It could be a consequential act of quiet regulation. Cloudflare, a web infrastructure company, has updated millions of websites' robots.txt files in an effort to force Google to change how it crawls them to fuel its AI products and initiatives.
We spoke with Cloudflare CEO Matthew Prince about what exactly is going on here, why it matters, and what the web might soon look like. But to get into that, we need to cover a little background first.
The new change, which Cloudflare calls its Content Signals Policy, happened after publishers and other companies that depend on web traffic have cried foul over Google's AI Overviews and similar AI answer engines, saying they are sharply cutting those companies' path to revenue because they don't send traffic back to the source of the information.
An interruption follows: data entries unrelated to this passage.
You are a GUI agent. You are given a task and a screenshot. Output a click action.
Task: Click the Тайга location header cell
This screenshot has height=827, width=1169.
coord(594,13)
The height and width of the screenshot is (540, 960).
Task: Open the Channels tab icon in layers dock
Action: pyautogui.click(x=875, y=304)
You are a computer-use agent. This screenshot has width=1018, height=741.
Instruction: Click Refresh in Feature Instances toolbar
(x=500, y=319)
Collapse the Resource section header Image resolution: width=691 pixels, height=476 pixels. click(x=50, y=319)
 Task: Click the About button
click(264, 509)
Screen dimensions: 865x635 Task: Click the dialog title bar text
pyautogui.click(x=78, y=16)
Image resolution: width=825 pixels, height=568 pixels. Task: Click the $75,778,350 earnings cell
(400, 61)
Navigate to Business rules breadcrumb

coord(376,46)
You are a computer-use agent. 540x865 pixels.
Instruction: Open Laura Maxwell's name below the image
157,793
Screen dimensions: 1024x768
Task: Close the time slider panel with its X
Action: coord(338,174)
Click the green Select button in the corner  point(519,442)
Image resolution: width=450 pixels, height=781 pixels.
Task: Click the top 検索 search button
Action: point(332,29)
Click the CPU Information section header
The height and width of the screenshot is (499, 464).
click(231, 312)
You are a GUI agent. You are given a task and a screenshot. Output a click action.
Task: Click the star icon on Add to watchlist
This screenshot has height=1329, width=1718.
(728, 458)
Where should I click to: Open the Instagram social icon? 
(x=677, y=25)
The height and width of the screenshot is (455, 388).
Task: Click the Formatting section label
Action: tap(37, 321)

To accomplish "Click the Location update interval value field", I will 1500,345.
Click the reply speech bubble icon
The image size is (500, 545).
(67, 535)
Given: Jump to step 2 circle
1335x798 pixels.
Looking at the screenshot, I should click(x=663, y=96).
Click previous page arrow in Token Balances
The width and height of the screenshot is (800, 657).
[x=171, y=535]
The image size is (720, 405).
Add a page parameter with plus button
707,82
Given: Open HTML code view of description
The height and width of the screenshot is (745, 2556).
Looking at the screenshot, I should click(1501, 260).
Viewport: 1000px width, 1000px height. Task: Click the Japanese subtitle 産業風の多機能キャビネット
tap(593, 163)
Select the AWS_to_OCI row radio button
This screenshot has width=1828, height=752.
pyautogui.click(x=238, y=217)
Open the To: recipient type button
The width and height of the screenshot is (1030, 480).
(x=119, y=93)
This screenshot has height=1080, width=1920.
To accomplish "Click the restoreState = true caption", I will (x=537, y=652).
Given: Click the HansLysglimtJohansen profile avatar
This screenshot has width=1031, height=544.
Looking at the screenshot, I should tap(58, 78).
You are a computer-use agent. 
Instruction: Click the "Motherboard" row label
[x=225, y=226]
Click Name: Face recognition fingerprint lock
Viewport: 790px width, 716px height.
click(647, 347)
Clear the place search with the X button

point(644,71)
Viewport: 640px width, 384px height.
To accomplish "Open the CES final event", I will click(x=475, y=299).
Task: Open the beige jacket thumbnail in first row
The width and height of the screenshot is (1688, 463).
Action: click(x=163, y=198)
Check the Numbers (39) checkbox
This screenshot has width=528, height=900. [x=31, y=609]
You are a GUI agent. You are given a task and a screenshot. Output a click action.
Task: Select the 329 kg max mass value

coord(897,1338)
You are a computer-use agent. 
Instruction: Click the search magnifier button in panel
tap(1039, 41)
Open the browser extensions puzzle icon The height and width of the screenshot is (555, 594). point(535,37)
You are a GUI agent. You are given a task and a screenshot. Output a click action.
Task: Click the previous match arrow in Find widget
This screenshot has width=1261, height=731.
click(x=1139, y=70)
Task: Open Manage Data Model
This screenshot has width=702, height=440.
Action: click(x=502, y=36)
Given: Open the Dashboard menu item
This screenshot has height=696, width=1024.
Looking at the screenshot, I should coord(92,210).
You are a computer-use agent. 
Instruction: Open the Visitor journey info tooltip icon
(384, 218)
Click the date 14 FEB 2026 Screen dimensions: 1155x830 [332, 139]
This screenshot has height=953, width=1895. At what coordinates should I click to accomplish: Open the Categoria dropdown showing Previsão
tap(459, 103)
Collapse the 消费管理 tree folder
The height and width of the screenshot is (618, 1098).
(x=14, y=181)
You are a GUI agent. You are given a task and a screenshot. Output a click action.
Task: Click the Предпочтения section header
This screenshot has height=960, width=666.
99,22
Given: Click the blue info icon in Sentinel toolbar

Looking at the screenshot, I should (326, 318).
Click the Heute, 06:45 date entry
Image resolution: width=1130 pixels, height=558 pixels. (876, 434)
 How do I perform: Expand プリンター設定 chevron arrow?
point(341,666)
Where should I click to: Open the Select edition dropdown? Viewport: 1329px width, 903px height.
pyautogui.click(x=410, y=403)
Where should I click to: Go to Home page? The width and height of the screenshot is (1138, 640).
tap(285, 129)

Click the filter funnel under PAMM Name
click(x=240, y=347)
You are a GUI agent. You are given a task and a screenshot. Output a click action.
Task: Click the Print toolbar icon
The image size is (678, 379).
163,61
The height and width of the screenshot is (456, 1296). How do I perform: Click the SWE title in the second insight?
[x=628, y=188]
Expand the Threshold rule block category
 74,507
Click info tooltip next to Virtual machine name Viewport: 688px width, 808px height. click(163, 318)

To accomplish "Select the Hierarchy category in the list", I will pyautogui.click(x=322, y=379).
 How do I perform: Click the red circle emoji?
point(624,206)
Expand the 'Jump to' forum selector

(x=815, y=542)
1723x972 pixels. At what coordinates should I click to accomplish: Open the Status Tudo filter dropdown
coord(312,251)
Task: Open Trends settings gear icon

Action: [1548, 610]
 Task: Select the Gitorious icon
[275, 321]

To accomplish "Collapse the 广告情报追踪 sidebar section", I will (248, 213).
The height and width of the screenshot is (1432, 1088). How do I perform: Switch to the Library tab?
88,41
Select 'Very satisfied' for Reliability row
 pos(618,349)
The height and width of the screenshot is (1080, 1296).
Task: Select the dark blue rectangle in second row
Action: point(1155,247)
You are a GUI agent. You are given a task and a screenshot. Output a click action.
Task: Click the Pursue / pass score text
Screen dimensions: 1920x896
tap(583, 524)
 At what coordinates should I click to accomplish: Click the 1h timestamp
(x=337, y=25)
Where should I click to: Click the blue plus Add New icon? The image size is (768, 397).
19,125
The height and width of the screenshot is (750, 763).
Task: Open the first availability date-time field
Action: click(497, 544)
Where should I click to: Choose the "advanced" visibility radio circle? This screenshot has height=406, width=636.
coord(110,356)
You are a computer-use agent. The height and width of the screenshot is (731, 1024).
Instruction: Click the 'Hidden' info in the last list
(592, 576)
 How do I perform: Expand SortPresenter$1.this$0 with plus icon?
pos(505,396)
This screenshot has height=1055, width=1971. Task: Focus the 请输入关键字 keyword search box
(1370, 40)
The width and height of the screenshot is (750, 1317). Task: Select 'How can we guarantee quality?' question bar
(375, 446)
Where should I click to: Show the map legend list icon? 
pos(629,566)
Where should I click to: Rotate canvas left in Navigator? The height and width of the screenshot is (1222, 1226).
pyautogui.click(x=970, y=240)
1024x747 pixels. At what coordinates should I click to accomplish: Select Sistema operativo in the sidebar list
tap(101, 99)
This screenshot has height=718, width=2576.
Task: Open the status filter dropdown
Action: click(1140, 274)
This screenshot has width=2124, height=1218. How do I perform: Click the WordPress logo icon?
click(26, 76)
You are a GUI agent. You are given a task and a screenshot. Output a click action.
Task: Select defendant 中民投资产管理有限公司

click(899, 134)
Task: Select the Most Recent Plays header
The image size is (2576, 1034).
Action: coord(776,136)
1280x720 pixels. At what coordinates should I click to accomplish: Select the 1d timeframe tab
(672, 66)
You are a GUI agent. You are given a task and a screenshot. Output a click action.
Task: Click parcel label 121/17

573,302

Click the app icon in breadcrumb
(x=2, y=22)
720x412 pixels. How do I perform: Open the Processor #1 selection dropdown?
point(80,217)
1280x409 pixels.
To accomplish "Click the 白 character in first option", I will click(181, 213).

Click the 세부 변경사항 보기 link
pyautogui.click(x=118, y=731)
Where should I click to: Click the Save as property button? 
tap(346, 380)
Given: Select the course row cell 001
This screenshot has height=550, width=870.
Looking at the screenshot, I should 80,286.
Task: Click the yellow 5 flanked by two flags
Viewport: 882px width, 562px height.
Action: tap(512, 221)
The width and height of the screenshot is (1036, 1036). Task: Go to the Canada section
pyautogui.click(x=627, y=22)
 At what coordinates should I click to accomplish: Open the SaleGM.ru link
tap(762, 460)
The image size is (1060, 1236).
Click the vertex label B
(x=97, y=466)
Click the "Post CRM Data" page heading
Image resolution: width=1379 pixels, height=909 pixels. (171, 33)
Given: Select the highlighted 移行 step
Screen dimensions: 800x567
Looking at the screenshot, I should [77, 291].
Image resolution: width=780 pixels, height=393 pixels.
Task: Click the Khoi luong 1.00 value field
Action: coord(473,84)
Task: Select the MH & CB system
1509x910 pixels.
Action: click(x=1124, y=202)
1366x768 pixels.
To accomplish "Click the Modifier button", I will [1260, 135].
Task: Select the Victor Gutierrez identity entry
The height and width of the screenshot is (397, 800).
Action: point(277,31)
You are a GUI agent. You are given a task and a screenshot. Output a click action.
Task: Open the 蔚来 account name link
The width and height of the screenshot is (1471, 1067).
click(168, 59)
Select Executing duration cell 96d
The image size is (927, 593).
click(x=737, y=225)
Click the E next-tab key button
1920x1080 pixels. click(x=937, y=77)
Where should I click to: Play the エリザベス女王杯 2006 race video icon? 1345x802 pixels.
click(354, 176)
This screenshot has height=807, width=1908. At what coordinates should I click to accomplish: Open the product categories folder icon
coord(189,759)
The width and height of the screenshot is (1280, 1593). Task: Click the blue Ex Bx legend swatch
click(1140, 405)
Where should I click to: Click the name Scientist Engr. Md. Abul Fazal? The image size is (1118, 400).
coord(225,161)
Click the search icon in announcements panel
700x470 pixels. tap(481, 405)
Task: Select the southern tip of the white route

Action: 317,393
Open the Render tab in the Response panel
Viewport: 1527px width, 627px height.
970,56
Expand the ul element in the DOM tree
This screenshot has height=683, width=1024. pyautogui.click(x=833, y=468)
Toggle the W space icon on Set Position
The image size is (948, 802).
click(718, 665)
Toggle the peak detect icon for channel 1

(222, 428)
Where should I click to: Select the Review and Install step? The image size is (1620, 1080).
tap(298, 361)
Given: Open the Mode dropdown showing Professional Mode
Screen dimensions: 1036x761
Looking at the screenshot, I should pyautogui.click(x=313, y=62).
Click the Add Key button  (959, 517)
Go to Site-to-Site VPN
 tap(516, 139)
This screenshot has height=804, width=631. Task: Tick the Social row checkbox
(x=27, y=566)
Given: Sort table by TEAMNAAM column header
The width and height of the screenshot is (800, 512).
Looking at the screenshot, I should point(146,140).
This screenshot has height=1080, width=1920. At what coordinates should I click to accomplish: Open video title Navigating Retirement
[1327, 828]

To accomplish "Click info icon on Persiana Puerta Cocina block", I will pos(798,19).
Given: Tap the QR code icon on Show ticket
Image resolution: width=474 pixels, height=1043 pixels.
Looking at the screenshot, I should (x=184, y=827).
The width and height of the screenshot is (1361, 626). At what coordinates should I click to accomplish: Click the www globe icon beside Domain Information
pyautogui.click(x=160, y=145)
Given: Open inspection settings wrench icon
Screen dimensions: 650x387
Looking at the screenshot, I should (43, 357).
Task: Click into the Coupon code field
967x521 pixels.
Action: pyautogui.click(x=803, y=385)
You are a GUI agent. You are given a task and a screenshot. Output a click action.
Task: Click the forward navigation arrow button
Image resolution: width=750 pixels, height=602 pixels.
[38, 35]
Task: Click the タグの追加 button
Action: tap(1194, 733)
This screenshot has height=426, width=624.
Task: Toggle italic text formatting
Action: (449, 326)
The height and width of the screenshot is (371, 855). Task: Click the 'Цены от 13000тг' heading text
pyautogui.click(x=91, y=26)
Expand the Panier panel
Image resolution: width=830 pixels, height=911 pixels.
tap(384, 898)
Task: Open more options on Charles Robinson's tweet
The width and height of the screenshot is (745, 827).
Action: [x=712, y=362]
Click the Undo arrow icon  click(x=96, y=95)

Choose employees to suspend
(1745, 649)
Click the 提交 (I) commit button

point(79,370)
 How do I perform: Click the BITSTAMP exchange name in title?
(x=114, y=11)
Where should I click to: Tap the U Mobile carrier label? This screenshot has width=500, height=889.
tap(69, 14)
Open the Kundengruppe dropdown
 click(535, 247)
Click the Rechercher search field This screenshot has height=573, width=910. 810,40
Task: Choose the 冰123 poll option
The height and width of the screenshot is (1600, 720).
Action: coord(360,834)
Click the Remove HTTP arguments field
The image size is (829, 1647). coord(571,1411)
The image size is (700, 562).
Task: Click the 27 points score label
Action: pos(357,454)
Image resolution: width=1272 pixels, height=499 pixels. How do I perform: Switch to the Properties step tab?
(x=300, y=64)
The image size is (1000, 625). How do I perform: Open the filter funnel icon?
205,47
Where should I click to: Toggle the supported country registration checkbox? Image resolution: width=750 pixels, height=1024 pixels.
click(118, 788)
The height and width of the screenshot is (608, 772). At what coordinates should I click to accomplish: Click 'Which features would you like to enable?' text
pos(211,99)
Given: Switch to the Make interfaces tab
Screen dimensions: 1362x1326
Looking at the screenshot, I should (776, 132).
There have been lawsuits, efforts to kick-start new marketplaces to ensure compensation, and more—but few companies have the kind of leverage Cloudflare does. Its products and services back something close to 20 percent of the web, and thus a significant slice of the websites that show up on search results pages or that fuel large language models.
"Almost every reasonable AI company that's out there is saying, listen, if it's a fair playing field, then we're happy to pay for content," Prince said. "The problem is that all of them are terrified of Google because if Google gets content for free but they all have to pay for it, they are always going to be at an inherent disadvantage."
This is happening because Google is using its dominant position in search to ensure that web publishers allow their content to be used in ways that they might not otherwise want it to.
The changing norms of the web
Since 2023, Google has offered a way for website administrators to opt their content out of use for training Google's large language models, such as Gemini.
However, allowing pages to be indexed by Google's search crawlers and shown in results requires accepting that they'll also be used to generate AI Overviews at the top of results pages through a process called retrieval-augmented generation (RAG).